President Donald Trump waves as he walks towards the Oval Office in Washington recently. (AP Photo/Andrew Harnik)
President Donald Trump waves as he walks towards the Oval Office in Washington recently. (AP Photo/Andrew Harnik)

The next time you hear someone say, "No one - not even the president - is above the law," it's OK to laugh.

It's OK, because even when special counsel Robert Mueller and his team began the investigation into the Russian interference into our 2016 election, the Trump campaign's possible conspiracy with it and President Trump's in-plain-sight obstruction of the probe, the investigators knew they would not - could not - charge a sitting president.

They could not charge him because of Justice Department policy, which holds that a sitting president cannot be charged with a crime by Justice Department officials, Mueller said last Wednesday. That in itself was a clear repudiation of Attorney General Bill Barr's previous assertion that Mueller wasn't constrained by policy, but rather found "no evidence" of collusion.

Mueller, in his report and in his public statement, referred to the DOJ policy and said he found "insufficient evidence." Insufficient is not the same as "no evidence."

And since the investigators could not charge the president, they thought it was unfair to accuse him. Because if he was not charged in court, he could not defend himself in court.

But Mueller and his team couldn't clear the president, either - especially on questions of obstructing justice.

Standing alone Wednesday on a stage in a room used for news conferences on the Justice Department's seventh floor, Mueller said, "If we had confidence that the president clearly did not commit a crime, we would have said so."

So from the get-go, the president was "above the law."

This doesn't mean nothing can be done. Not exactly, anyway.

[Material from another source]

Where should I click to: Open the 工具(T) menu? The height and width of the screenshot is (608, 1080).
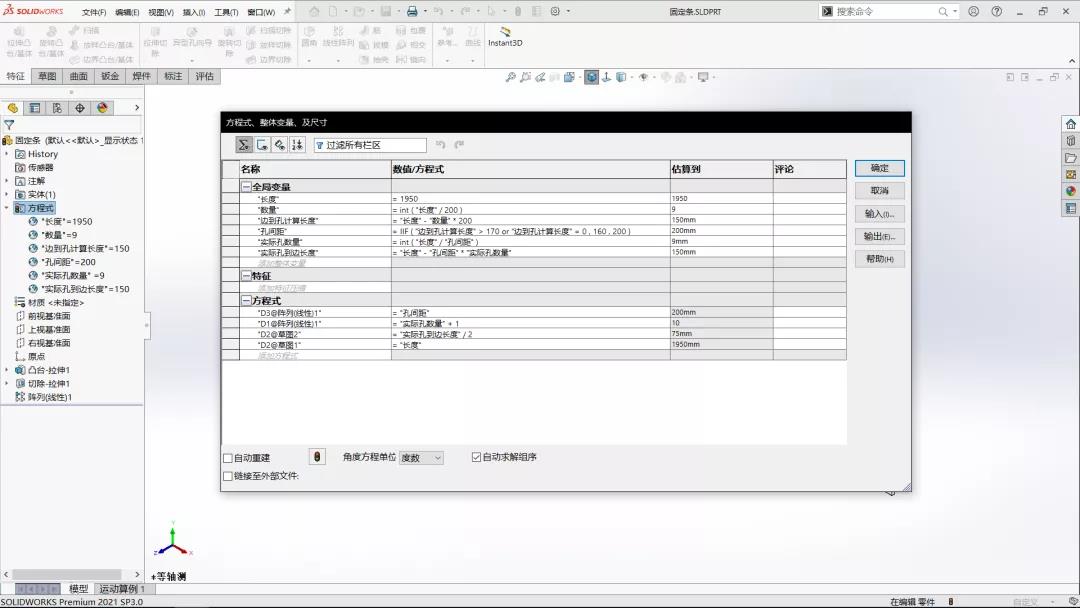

Mueller said the Constitution "requires a process other than the criminal justice system to formally accuse the president of wrongdoing." He was referring to Congressional investigations and possible impeachment.

Mueller called the interference by a foreign power in our election system "of paramount importance," and said that obstructing an investigation "strikes at the core of the government's effort to find the truth and hold wrongdoers accountable."

He said as much several times in his April-released, 448-page report - which he referred to last week as "my testimony."

In that report, the evidence is laid out so well that neither we nor Congress needs Rand McNally to help us follow the roadmap the special counsel drew to pursue impeachment. And impeachment is not constrained by DOJ policy.

But the House of Representatives - even among Democrats - remains split on the impeachment question.

They aren't split on the facts laid out in the report. They are split on the politics of the upcoming 2020 election in which Trump is seeking a second term.

Since the Republican-majority Senate is unlikely to find the president guilty of House-voted articles of impeachment, some Democrats - Speaker of the House Nancy Pelosi key among them - think impeachment would make the president "a victim" and thus strengthen his electability for a second term.

Taken altogether, our president is - for all intents and purposes - above the law.

So laugh. Through your tears.

Thomas Jefferson, Alexander Hamilton and the other founders of our country and writers of our Constitution - the very ones who wrote the guidelines of impeachment should the need arise - must be spinning in their graves.

In typical Trump fashion, the president, when the Mueller report was first released months ago, claimed "complete and total exoneration."

Even a cursory read of the Mueller report proves that to be baloney.

This week, when Mueller in his first public statement since the probe began, once more declined to clear the president," Trump changed his tune a tad. The president tweeted: "Nothing changes from the Mueller Report. There was insufficient evidence and therefore, in our Country, a person is innocent. The case is closed! Thank you."

Unless Congress grows a sense of morality, not only is this president above the law, he just became the judge and dismissed the case.